» **本文抜粋**:
2 『風とともに去りぬ』“GONE WITH THE WIND ”(以下WWTWと略記)

 (かなりネタバレを含む)

 世界的ベストセラー。「聖書の次に売れた本」とも。日本語訳で入手しやすいのは荒このみ訳(岩波文庫)、鴻巣友季子訳(新潮文庫)だが、私は昔の大久保康雄訳が家にあったのでそれを読んだ。訳者によって味わいが違うだろうが訳本同士の比較はしていない。

 

 大衆・通俗小説ではある。ドストエフスキーのように神や罪を問う内容はない。または乏しい。プルーストやフォークナーのような、語り手が過去を想起する中で現在と過去が重層的に語られる文体でもない。(英文で読んでないので何とも言えないが。)この点読みやすい。長くて何日もかかるが、面白いことは面白いのだ。途中からは目が離せなくなる。終盤はずしりと重い。読んで損はない。但し長いので、忙しい人には難しいかも知れない。

 

 スカーレット・オハラは、南部の豊かな農場主の娘。美人ではないが魅力的だ、という設定だ。情熱的で男を魅了する。自己中心的でプライドが高く金のために妹の婚約者を奪うことまでする。それも家族を養い故郷タラ(ジョージア州のアトランタ以南の架空の土地)の農場を守るためという大義名分が本人にはある。スカーレットにはただ一人心に決めた思い人がある。アシュレ・ウィルクス。静かで読書と芸術を好む青年だ。だが、アシュレは大人しいメラニーと結婚してしまう。スカーレットは腹いせに大人しい金持ちのチャールズと結婚してしまう。しかも略奪婚。その後もスカーレットはアシュレを思い続けるが・・

 

 メラニー・ハミルトン・ウィルクスは聖女に近い女性だ。穏やかで、他の人の長所しか見ない。誰からも尊敬されている。スカーレットにはメラニーの善さが見えない。それでも、南北戦争の混乱のさなか、アシュレのために、メラニーとそのお腹の子を守るべく、スカーレットは命がけで奮闘努力する。メラニはスカーレットを命の恩人とし、スカーレットを傍らで支え続ける。まるでスカーレットの母親のように。アシュレとメラニーの子がボン(男児)。

 

 アシュレ・ウィルクスはスカーレットの思いに応えない。アシュレはメラニーと結婚しており、アシュレは南部の古き良き道徳倫理を守っているのだから。それでもスカーレットはアシュレを追いかけ続ける。すでに夫がいて子どももいるのに、スカーレットはアシュレのことばかり考えている。アシュレはスカーレットの目には理想の男性であり続けた。だが・・

 

 すべてを目撃していた男がいる。レット・バトラー。スカーレットより17才も年上だ。海岸地方の良家の出だが、事情があって故郷を出て海賊まがいのことをしている。アウトローとみなされており、上流社会ではすこぶる評判が悪い。レットはなぜかスカーレットを気に入り、何かと彼女の周りに出没し、からかいながらも助けてくれる。短気なスカーレットはレットに腹を立てながらも、かなわない。レットにはすでに心の秘密を見抜かれており、何でも打ち明けられる。レットはやさしいお父さんのような存在なのか。だがレットは実はスカーレットを愛しておりアシュレに嫉妬している。

» **取り組む課題**:
- A) 『風とともに去りぬ』の紹介文のうち、「メラニー・ハミルトン・ウィル」から始まり「メラニーの子がボン(男児)。」で終わる部分を、一字も変えずに書き写しなさい。
- B) 『風とともに去りぬ』の紹介文を二文で要約しなさい。
- C) 『風とともに去りぬ』の紹介文の続きを、最後の文の後から書き継ぎなさい。

» **データ一覧**:
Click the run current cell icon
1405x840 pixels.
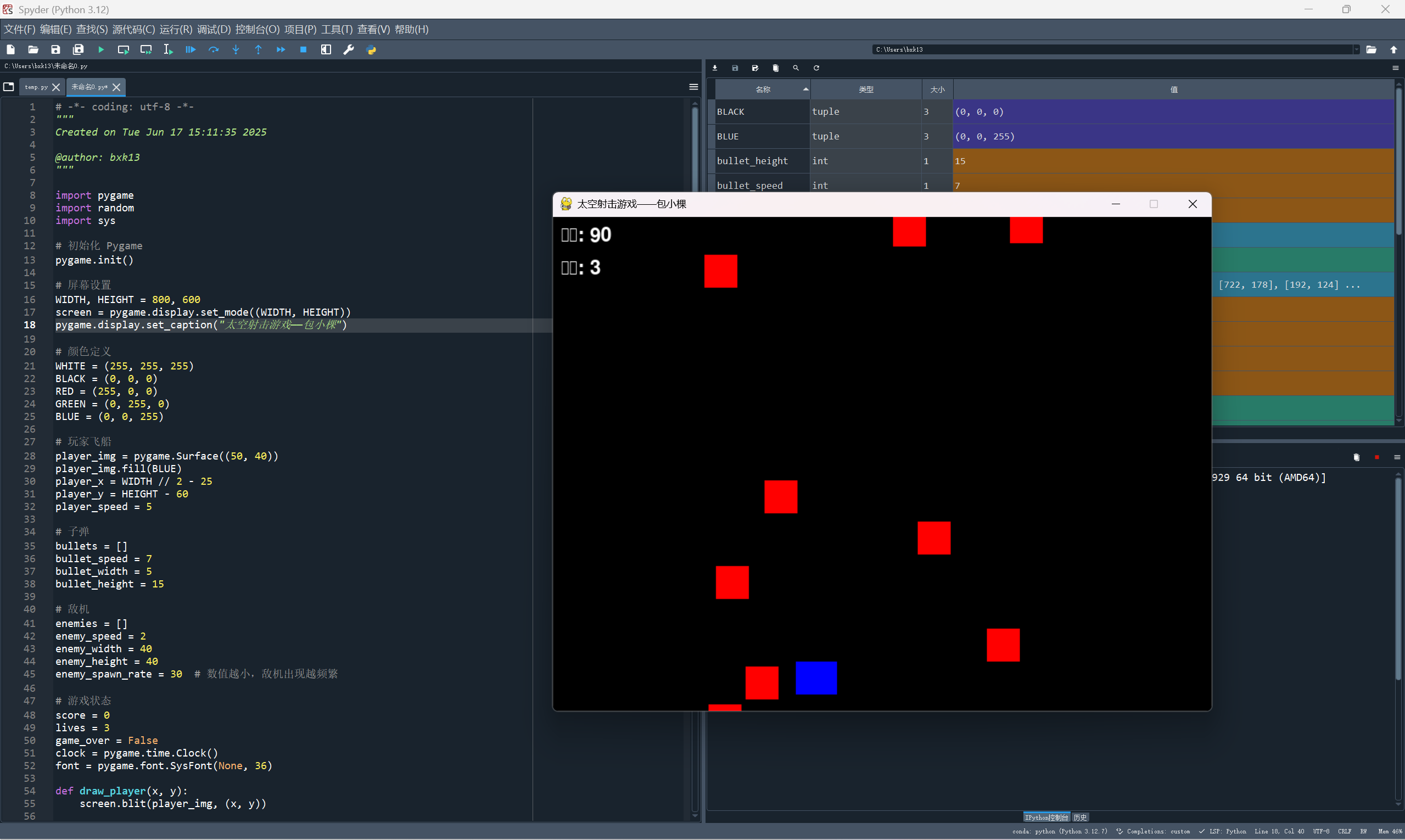coord(124,50)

» **解答例**:
- A)
メラニー・ハミルトン・ウィルクスは聖女に近い女性だ。穏やかで、他の人の長所しか見ない。誰からも尊敬されている。スカーレットにはメラニーの善さが見えない。それでも、南北戦争の混乱のさなか、アシュレのために、メラニーとそのお腹の子を守るべく、スカーレットは命がけで奮闘努力する。メラニはスカーレットを命の恩人とし、スカーレットを傍らで支え続ける。まるでスカーレットの母親のように。アシュレとメラニーの子がボン(男児)。

- B) 『風とともに去りぬ』は世界的ベストセラーの大衆小説であり、長いものの読みやすく面白い作品として紹介されている。南部の豊かな農場主の娘スカーレットはアシュレを思い続けるが、アシュレはメラニーと結婚し、スカーレットをからかいながらも助けるレット・バトラーは実は彼女を愛している。

- C)
 変遷を経て、スカーレットは大金持ちのレットとついに結婚する。ここからが重い。二人の間にできた子ども、ボニー(女児)をレットはかわいがる。スカーレットは子どもをかわいがる習慣がない。スカーレットは金のため事業のために家庭を顧みず働いてきたのだ。やがて悲劇が起こる。ここから先は言わない。読者が各自考えて受け止めるべきところだろう。

 

 私自身は、スカーレットの思い込みの激しさと短慮が悲劇を生んだと考える。それでもスカーレットは言う。「明日はまた違う日なのよ」(大久保訳では「明日はまた明日の陽が照るのだ」)と。スカーレットは性懲りもなく同じ事を繰り返すのか、それとも新しく生まれ変わるのか。後者であってほしいが、私は前者のような気がする。彼女は懲りない女なのだ。

 

 本作は、ただの恋愛小説ではない。背景を南北戦争時代にとり、様々な社会問題が書き込まれているので、アメリカ社会とは何なのかを考える材料になる。

 

 南北戦争は悲惨な内戦だった。南部は敗者であり、この点、幕末の戊辰戦争における幕府および東北地方、あるいは、日米戦争における日本の立場と近い。敗戦後も占領政策で南部は痛めつけられる(と本文にある)。敗者としての南部と東北と日本を比較してみるのもよい。よく読むと、スカーレットたちが愛しているのは故郷であり、その心情はナショナリズム(愛国心)と言うよりはパトリオティズム(愛郷心)と言うべきだ。だが、本作ではその区別はあいまいなまま、故郷への思いは南部同盟という戦争主体への忠誠にたやすくからめとられる。MMはこの区別がついてないのか。さらには、国家だけが人の拠り所であるべきか? とも問うべきだ。ローマ市民・パウロは「私の国籍は天国にある」と言った。南部も北部もない所に立つのはレットだが、彼もまた南部の情熱に絡め取られる。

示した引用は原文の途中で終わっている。